Das unscheinbare Grab einer Terroristin
Vor 45 Jahren wurde Ulrike Meinhof auf dem Dreifaltigkeitsfriedhof beerdigt - warum gerade hier?
Die Inschrift könnte schlichter nicht sein: „ulrike marie meinhof 7.10.1934 – 9.5.1976“ ist in die Steinplatte gemeißelt. Auf dem Dreifaltigkeitsfriedhof III, Eisenacher Straße 62, befindet sich das Grab jener Frau, die als Mitbegründerin der terroristischen Roten Armee Fraktion (RAF) in die bundesdeutsche Geschichte eingegangen ist.
Am 15. Mai 1976, es ist ein kühler Sonnabendvormittag, finden sich mehr als 4000 Menschen auf dem Friedhof ein. Die Beerdigung von Ulrike Meinhof gerät zur politischen Demonstration. Sechs Tage zuvor, nach vier Jahren Haft, ist die 41-Jährige in ihrer Zelle im Hochsicherheitstrakt Stuttgart-Stammheim erhängt aufgefunden worden. Viele wollen nicht an einen Selbstmord glauben. Der evangelische Theologe Helmut Gollwitzer und der Verleger Klaus Wagenbach halten Reden am Grab der linken Journalistin, die 1970 damit begonnen hatte, zu bewaffneten Aktionen gegen den Staat aufzurufen.
Warum ist die bekannteste deutsche Terroristin ausgerechnet im gutbürgerlichen Mariendorf begraben? In einigen Veröffentlichungen ist zu lesen, kein anderer Friedhof sei damals bereit gewesen, die Verstorbene aufzunehmen. Doch daran zweifelt Jürgen Quandt, Pfarrer im Ruhestand. „Dass es eine generelle Verweigerung der Friedhofsverwaltungen in Berlin-West gegeben hat, ist eher unwahrscheinlich“, meint er. Schließlich spreche das Friedhofswesen in der Stadt nicht mit einer Stimme, sondern sei dezentral organisiert: Für die kommunalen Begräbnisstätten zeichnen die einzelnen Bezirke, für die kirchlichen die Gemeinden verantwortlich.
Quandt war ab 1980 Pfarrer der Kreuzberger Heilig-Kreuz-Gemeinde, die zu jener Zeit auch den Dreifaltigkeitsfriedhof III verwaltete. Und hier könnte die Antwort auf die Frage liegen. Denn 1974 besetzten RAF-Sympathisanten die Heilig-Kreuz-Kirche auf dem Blücherplatz. Anlass war der Hungerstreik von inhaftierten Terroristen, darunter Ulrike Meinhof.
„Die Gemeindeleitung hatte sich für eine gewaltfreie Beendigung der Besetzung eingesetzt und einen Dialog mit den Besetzern geführt.
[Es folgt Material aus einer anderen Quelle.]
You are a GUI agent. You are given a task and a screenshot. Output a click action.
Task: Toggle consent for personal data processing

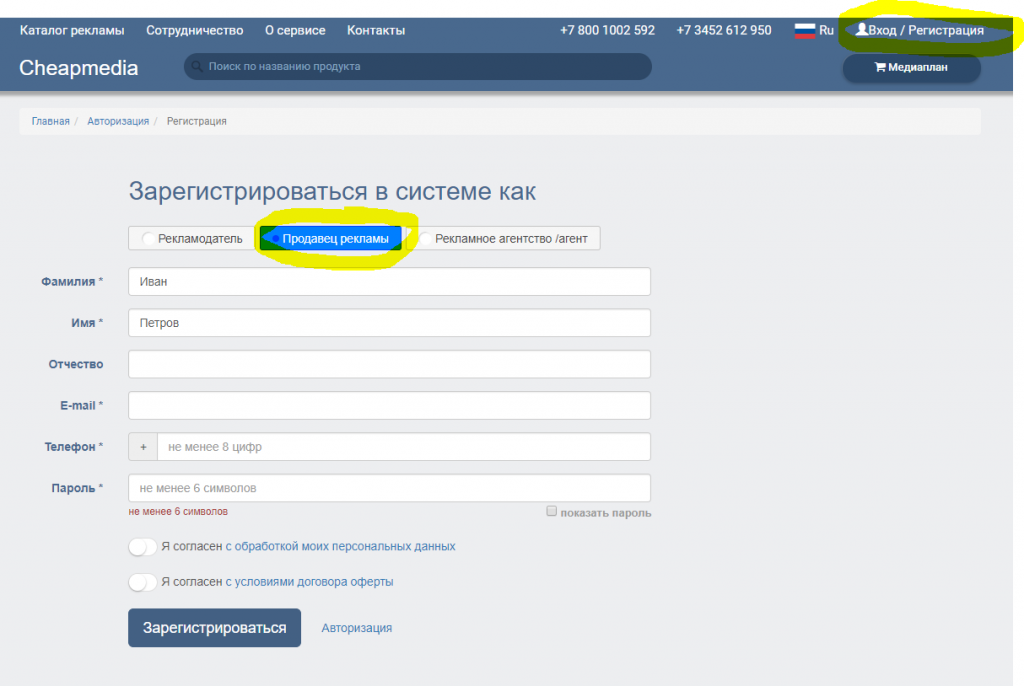coord(143,547)
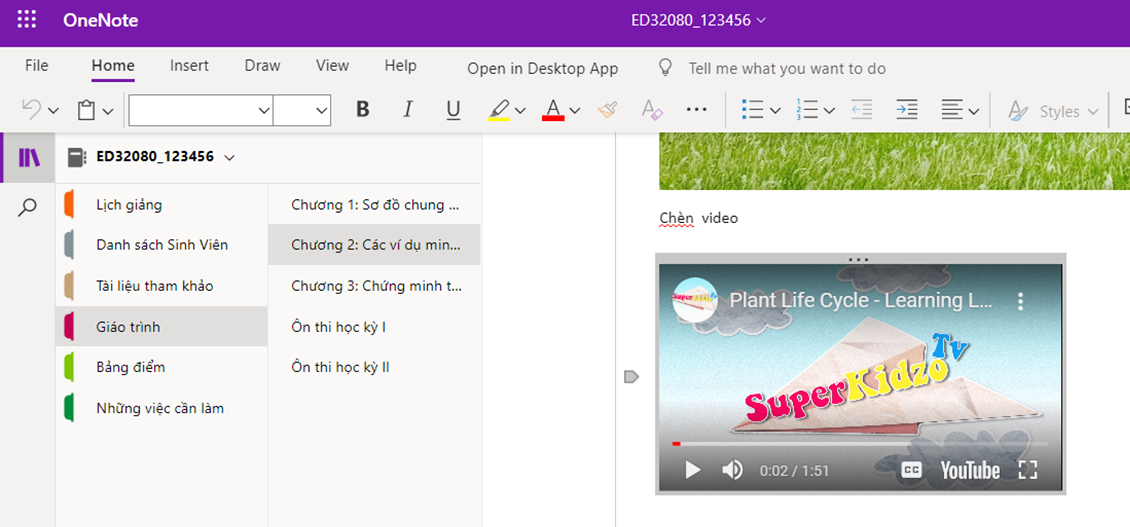Toggle Bold formatting

click(x=363, y=110)
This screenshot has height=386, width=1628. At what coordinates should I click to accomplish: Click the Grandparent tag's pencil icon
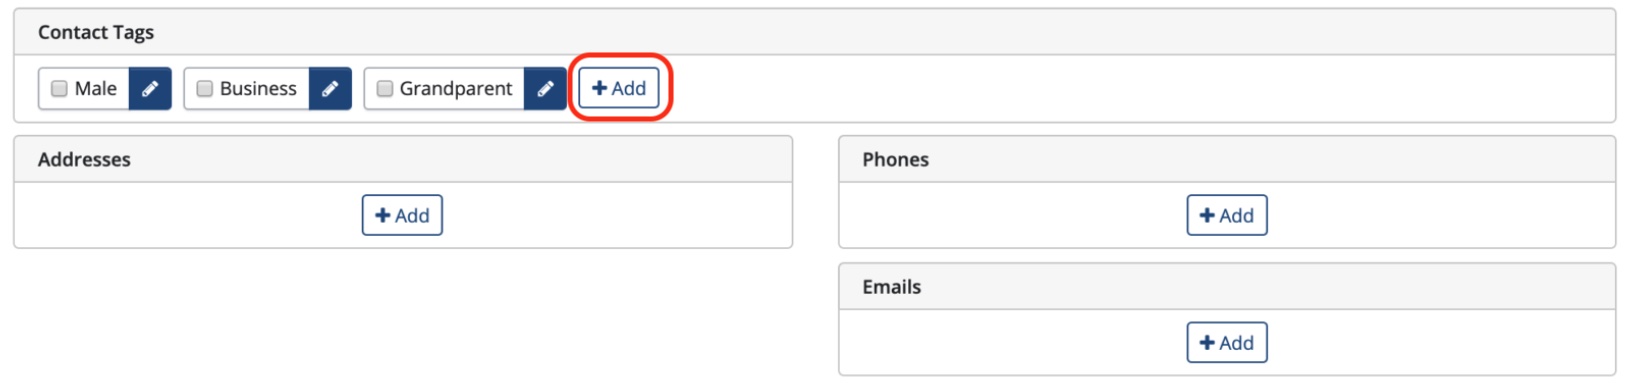click(x=545, y=88)
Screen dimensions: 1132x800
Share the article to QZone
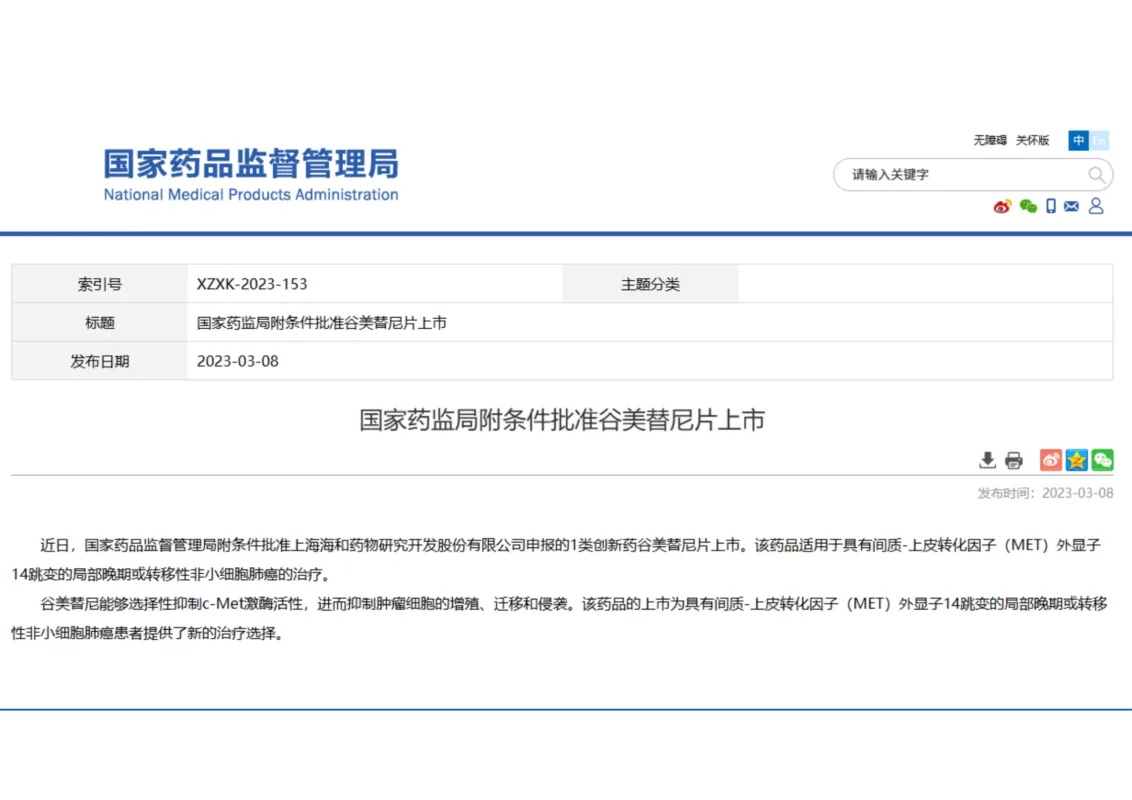click(1076, 460)
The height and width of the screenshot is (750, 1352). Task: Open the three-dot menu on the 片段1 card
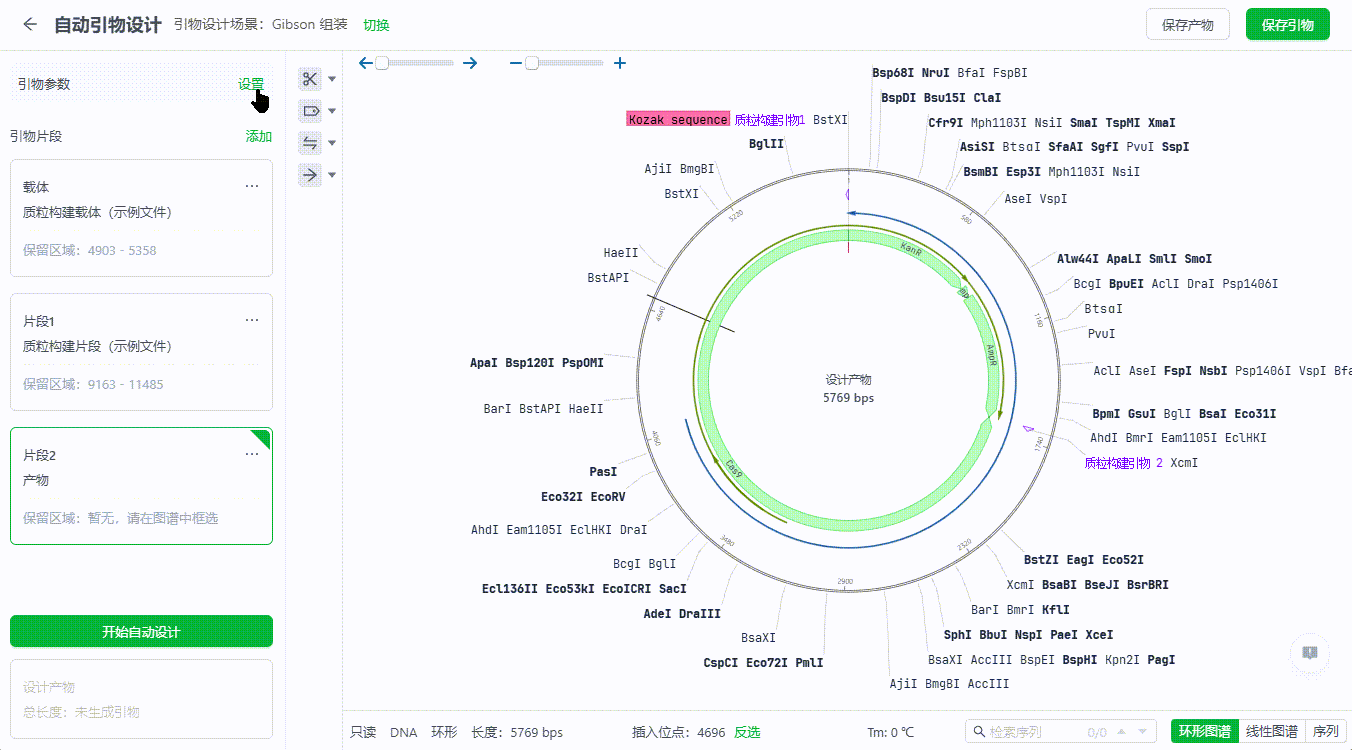point(252,320)
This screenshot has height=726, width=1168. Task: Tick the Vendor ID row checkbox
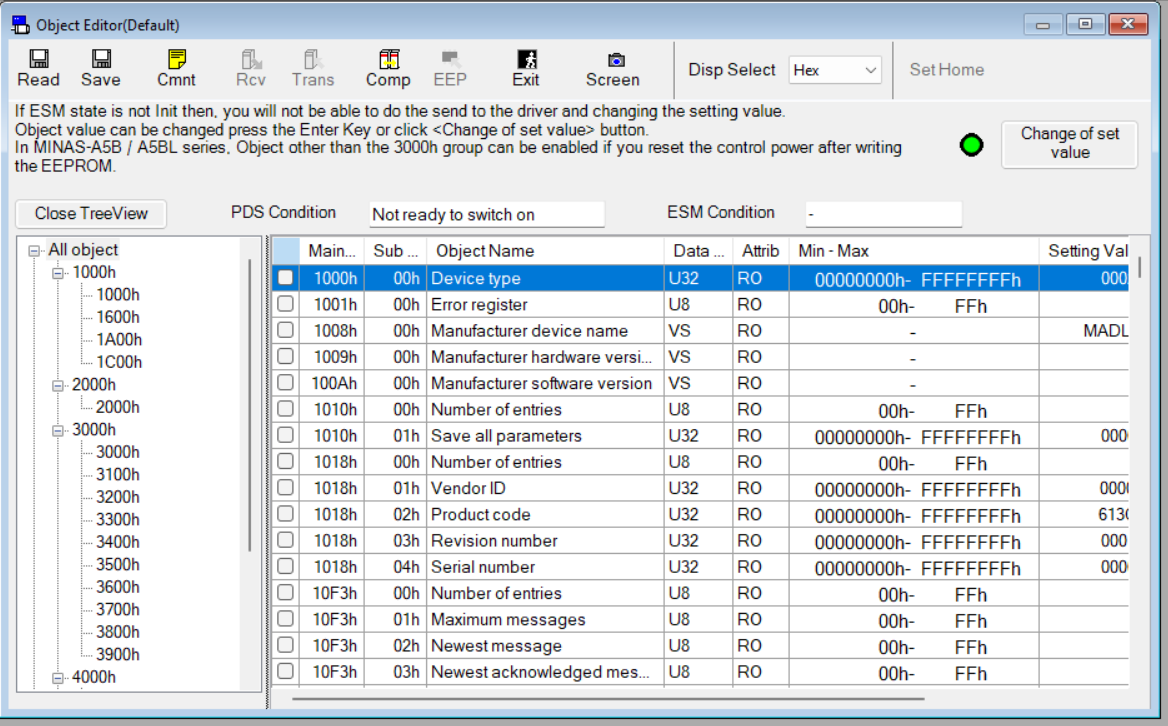pyautogui.click(x=286, y=488)
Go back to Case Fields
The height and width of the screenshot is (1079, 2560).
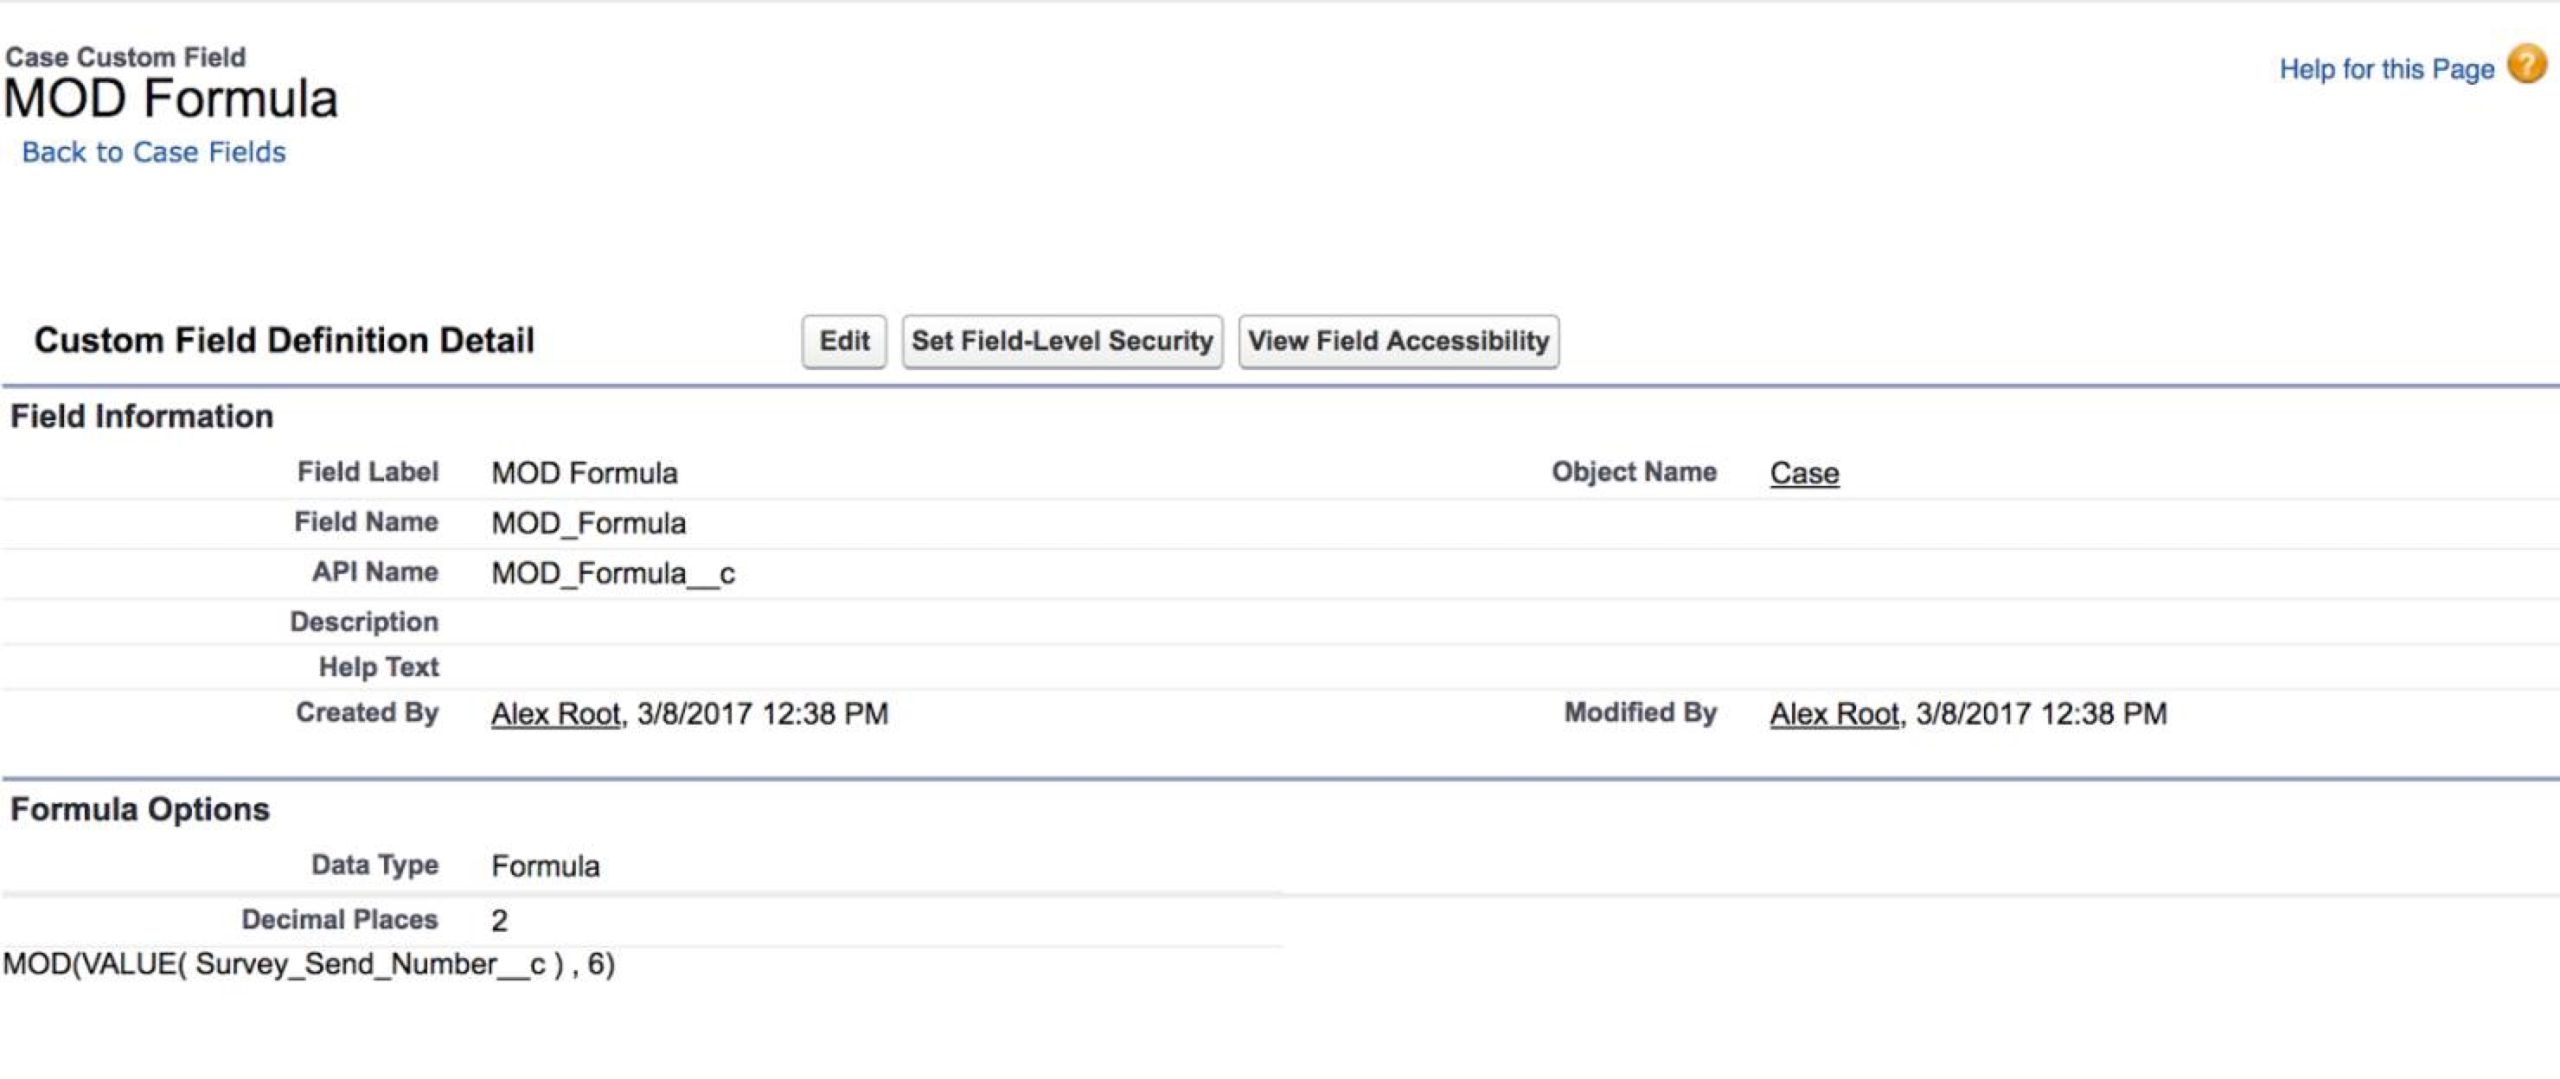point(154,152)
In der Folge kam es auch zu einem Besuch des damaligen Bischofs Scharf bei Ulrike Meinhof“, so Jürgen Quandt. Daraufhin sei der evangelischen Kirche öffentlich unterstellt worden, sie sympathisiere mit den Terroristen.
Die Politikerin und Autorin Jutta Ditfurth schreibt in ihrer Biographie, diese Ereignisse seien für Meinhofs Familien bei der Wahl der Heilig-Kreuz-Gemeinde und damit des Dreifaltigkeitsfriedhofs III entscheidend gewesen. „Belege zu den dort geäußerten Annahmen und Behauptungen fehlen allerdings“, so Quandt, dennoch spräche einiges für die Version von Ditfurth. Die damals Verantwortlichen der Gemeinde könnten keine Auskunft mehr geben, weil sie entweder nicht mehr am Leben oder nicht zu erreichen seien. Auch die Schwester von Ulrike Meinhof, die die Beisetzung organisiert hat, ist inzwischen verstorben.
Was die Familie lange nicht wusste: Meinhof war ohne Gehirn beerdigt worden. Es wurde nach ihrem Tod entnommen und auf krankhafte Veränderungen untersucht, die auf eine verminderte Schuldfähigkeit hätten hinweisen können. Tatsächlich hatte sich Ulrike Meinhof 1962 einer Operation wegen des Verdachts auf einen Gehirntumor unterzogen. Erst im Jahr 2002 erfuhren ihre Angehörigen von der Entnahme. Das Gehirn wurde eingeäschert und an ihrem Grab bestattet.